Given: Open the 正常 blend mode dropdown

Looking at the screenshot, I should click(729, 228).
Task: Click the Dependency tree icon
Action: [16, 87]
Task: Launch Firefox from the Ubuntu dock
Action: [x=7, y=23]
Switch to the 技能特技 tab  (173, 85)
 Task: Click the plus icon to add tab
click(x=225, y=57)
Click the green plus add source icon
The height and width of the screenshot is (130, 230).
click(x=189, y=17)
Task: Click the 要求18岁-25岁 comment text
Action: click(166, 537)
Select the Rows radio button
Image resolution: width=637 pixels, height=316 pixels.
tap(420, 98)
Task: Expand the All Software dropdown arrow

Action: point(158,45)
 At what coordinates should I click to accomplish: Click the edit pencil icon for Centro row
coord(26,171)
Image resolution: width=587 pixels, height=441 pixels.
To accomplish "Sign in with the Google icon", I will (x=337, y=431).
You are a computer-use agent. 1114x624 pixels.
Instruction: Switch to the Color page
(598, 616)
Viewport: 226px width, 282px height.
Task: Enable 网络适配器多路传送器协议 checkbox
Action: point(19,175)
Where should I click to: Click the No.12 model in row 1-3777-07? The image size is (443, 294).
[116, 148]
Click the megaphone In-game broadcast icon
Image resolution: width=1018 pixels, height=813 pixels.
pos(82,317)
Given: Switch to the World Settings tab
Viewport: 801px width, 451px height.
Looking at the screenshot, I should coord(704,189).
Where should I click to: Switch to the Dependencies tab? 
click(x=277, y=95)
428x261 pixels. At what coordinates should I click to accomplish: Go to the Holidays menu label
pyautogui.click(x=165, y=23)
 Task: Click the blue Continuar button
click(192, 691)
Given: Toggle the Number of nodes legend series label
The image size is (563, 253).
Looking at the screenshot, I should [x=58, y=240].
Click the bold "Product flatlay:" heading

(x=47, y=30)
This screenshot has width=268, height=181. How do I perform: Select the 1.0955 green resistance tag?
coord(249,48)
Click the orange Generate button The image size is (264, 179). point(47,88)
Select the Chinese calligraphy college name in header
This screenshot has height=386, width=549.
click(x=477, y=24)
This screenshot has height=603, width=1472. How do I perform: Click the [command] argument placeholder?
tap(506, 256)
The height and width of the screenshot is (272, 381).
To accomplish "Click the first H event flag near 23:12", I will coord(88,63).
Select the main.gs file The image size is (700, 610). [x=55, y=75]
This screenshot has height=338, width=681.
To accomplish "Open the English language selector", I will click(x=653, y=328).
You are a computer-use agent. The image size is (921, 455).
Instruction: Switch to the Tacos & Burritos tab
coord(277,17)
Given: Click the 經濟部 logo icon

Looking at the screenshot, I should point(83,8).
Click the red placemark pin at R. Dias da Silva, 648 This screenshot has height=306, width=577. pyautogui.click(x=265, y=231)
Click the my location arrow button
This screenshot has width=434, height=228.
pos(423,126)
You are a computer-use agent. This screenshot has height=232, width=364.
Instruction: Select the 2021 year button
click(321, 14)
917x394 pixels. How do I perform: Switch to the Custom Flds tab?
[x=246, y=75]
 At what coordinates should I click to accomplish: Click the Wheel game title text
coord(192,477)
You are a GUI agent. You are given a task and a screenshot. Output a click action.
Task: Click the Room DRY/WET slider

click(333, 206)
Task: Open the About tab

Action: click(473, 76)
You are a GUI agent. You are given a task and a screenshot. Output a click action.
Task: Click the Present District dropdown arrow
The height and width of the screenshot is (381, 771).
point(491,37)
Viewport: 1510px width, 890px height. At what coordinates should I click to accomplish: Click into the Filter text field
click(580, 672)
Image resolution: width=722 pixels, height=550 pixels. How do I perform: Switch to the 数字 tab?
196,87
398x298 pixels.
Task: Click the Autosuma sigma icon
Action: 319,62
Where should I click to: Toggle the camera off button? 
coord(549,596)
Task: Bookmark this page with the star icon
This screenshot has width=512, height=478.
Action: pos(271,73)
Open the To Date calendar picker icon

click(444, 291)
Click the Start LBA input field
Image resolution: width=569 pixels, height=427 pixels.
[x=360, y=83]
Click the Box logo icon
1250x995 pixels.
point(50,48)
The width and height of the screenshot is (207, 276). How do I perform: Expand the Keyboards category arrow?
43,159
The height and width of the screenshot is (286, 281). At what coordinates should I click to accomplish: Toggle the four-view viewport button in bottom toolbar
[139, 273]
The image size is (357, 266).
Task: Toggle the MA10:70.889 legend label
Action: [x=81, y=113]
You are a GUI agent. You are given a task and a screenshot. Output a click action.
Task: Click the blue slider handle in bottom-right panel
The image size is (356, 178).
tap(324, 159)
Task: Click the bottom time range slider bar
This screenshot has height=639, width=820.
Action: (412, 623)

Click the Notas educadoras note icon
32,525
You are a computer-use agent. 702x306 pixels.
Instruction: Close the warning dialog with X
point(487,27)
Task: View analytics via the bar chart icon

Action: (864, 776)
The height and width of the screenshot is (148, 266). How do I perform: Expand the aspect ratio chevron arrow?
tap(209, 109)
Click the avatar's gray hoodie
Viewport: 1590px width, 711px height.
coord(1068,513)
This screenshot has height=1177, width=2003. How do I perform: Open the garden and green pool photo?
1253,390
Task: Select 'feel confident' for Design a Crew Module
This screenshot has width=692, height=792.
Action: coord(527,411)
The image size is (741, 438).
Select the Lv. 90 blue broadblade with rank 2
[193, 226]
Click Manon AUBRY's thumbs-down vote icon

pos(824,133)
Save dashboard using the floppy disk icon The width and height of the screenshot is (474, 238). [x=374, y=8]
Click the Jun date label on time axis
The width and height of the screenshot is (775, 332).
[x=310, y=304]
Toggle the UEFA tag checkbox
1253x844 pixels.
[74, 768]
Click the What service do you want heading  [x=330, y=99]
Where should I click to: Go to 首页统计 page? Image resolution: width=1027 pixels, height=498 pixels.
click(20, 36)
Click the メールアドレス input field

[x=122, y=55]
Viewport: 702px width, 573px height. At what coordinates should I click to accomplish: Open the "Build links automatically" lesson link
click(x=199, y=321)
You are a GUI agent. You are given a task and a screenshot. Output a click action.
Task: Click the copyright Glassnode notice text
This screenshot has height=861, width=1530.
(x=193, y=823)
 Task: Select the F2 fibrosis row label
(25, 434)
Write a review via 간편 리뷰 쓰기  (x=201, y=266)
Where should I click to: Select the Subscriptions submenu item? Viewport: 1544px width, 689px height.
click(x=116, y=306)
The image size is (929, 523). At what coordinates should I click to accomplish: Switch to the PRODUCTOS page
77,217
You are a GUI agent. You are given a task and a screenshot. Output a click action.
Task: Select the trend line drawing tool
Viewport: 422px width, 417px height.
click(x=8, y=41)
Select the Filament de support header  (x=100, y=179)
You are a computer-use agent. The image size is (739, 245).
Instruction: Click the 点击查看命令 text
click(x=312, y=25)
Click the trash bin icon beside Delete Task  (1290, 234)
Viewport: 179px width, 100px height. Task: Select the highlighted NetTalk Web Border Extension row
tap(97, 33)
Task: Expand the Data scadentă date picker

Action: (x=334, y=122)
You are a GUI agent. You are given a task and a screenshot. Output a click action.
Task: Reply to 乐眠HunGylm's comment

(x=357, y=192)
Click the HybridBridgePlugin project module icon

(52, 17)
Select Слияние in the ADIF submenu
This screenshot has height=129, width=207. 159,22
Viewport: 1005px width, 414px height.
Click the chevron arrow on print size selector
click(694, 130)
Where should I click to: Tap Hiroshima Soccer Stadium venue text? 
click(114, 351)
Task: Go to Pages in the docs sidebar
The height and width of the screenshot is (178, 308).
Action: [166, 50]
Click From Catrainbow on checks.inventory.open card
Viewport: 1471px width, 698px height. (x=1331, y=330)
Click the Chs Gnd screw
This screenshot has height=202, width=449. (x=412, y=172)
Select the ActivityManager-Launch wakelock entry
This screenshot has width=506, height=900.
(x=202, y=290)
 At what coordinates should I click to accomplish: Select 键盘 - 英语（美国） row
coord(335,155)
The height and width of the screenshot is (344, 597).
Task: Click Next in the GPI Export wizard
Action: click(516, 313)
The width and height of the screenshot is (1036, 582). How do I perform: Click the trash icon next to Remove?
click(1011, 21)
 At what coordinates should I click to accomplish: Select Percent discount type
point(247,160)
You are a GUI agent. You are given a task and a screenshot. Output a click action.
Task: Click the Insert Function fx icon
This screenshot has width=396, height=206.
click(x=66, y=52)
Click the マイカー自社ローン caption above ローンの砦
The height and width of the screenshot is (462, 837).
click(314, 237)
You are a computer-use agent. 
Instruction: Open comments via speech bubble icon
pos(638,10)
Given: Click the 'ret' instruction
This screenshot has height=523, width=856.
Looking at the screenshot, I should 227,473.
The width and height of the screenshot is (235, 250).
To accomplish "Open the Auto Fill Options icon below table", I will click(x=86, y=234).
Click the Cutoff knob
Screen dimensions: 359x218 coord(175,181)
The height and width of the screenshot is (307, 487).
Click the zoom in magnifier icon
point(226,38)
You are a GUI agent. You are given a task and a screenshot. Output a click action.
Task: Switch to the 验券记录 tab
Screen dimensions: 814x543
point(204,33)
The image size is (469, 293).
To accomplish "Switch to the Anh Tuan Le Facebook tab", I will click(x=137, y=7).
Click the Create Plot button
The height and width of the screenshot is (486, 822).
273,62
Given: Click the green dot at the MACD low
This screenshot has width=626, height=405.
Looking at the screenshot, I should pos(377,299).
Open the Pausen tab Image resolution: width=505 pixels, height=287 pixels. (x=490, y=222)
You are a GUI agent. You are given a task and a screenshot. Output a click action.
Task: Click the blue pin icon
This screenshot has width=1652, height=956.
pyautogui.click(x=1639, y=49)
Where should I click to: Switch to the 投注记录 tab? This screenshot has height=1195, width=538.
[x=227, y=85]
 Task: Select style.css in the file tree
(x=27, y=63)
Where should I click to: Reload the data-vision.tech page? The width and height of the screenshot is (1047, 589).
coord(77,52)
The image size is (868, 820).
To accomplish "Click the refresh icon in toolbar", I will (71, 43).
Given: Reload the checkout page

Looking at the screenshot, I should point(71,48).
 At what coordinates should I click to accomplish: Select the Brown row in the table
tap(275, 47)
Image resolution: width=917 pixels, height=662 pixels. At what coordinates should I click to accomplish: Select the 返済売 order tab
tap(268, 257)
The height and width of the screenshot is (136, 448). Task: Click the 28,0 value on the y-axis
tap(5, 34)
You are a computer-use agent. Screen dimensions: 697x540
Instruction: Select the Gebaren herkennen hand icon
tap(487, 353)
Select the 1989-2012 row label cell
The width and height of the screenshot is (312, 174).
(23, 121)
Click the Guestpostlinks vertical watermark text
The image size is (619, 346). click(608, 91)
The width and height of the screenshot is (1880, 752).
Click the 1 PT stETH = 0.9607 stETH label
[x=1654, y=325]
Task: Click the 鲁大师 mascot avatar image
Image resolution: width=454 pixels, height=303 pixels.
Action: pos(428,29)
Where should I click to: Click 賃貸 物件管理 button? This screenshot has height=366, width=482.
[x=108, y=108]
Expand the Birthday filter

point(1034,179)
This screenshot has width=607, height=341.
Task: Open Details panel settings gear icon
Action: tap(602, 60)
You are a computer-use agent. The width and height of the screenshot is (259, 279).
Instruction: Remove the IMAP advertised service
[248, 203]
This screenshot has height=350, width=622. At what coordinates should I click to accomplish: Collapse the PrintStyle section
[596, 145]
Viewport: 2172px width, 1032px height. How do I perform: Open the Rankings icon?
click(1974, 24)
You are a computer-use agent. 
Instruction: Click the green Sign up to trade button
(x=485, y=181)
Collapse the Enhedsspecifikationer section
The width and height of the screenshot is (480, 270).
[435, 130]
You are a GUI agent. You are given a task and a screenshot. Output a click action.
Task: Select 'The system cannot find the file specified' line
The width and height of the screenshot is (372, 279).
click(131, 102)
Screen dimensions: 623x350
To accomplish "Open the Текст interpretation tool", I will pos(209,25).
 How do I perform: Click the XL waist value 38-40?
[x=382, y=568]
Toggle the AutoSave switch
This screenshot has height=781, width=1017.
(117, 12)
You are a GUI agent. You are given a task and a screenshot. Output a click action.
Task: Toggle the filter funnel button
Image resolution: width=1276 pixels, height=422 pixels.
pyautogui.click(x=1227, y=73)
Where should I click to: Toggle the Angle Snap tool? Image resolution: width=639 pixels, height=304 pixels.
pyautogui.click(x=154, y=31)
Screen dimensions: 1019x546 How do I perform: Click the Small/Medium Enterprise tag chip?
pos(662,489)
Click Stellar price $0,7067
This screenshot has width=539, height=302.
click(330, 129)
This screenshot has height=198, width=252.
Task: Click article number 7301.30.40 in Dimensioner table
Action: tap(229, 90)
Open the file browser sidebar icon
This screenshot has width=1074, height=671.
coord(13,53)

▬▬▬▬▬▬

What the exercise asks: Among the lines above, find those holding "header" and copy each one.

Finished task:
Select the Chinese calligraphy college name in header
Select the Filament de support header  (x=100, y=179)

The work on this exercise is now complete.